The meaning of each argument in run_CCST.py is listed below.

--data_type: 'sc' or 'nsc'. To specify whether the dataset is in single cell resolution (e.g. MERFISH) or non single cell resolution(e.g. ST)

--data_name: the name of dataset, which is utilized for locating the preprocessed data.

--lambda_I: the value of hyperparameter lambda for intracellular (gene) and extracellular (spatial) information balance, which should be within [0,1].

--DGI: whether to run the Deep Graph Infomax (DGI) model (set to 1) or directly load node embedding without utilizing DGI (set to 0).

--load：whether to load a pretrained DGI model (set to 1) or train a new model from the begining (set to 0).

--num_epoch: the number of epochs in training DGI.

--hidden: the dimension of each hidden layer.

--cluster: whether to perform cluster (set to 1) or not (set to 0). If set to 0, the model will only conduct node embedding without further clustering.

--PCA: whether to perform PCA on the embedding (set to 1) or not (set to 0).

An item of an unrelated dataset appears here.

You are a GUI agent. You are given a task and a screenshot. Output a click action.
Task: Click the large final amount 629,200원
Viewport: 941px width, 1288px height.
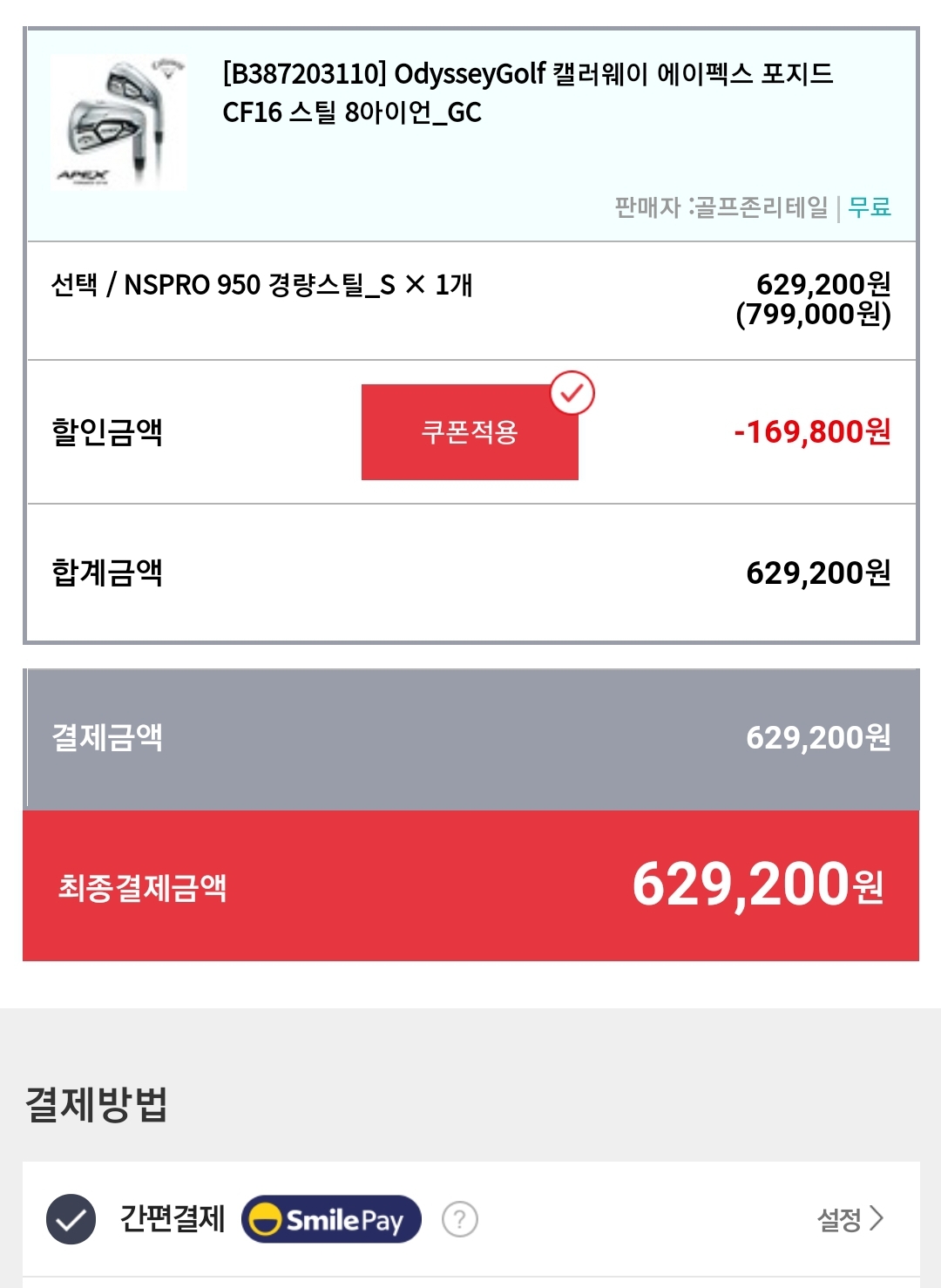coord(757,885)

--n_clusters: the number of desired clusters.

--draw_map: whether to draw the spatial distribution of cells (set to 1) or not (set to 0).

--diff_gene: whether to take differential expressed gene analysis (set to 1) or not (set to 0).

--model_path: the path for saving model.

--embedding_data_path: the path for saving embedding data.

--result_path: the path for saving results.

2.4 Usage

The trained model, embedding data and analysis results will be saved in folder model, embedding_data and results by default.

We provide the learned cell embedding of the model in the folder embedding_data. If you want to directly use it, run

python run_CCST --data_type sc --data_name MERFISH --lambda_I 0.8 --DGI 0. on MERFISH and

python run_CCST --data_type nsc --data_name V1_Breast_Cancer_Block_A_Section_1 --lambda_I 0.3 --DGI 0. on V1_Breast_Cancer_Block_A_Section_1.

We provide the trained model in the folder model. If you want to directly use it, run

python run_CCST --data_type sc --data_name MERFISH --lambda_I 0.8 --DGI 1 --load 1. on MERFISH and

python run_CCST --data_type nsc --data_name V1_Breast_Cancer_Block_A_Section_1 --lambda_I 0.3 --DGI 1 --load 1. on V1_Breast_Cancer_Block_A_Section_1.

For training your own model, run

python run_CCST --data_type sc --data_name MERFISH --lambda_I 0.8 --DGI 1 --load 0. on MERFISH and

python run_CCST --data_type nsc --data_name V1_Breast_Cancer_Block_A_Section_1 --lambda_I 0.3 --DGI 1 --load 0. on V1_Breast_Cancer_Block_A_Section_1.

All results are saved in the results folder. We provide our results in the folder results for taking further analysis.

(1) The cell clustering labels are saved in types.txt, where the first column refers to cell index, and the last column refers to cell cluster label.

(3) The spatial distribution of cells within each batch are illustrated in .png files.

(4) On MERFISH dataset, the top-200 highly expressed genes of each cluster are listed in clusterx_gene_cur.txt. They are sorted in the decent of statistical significance.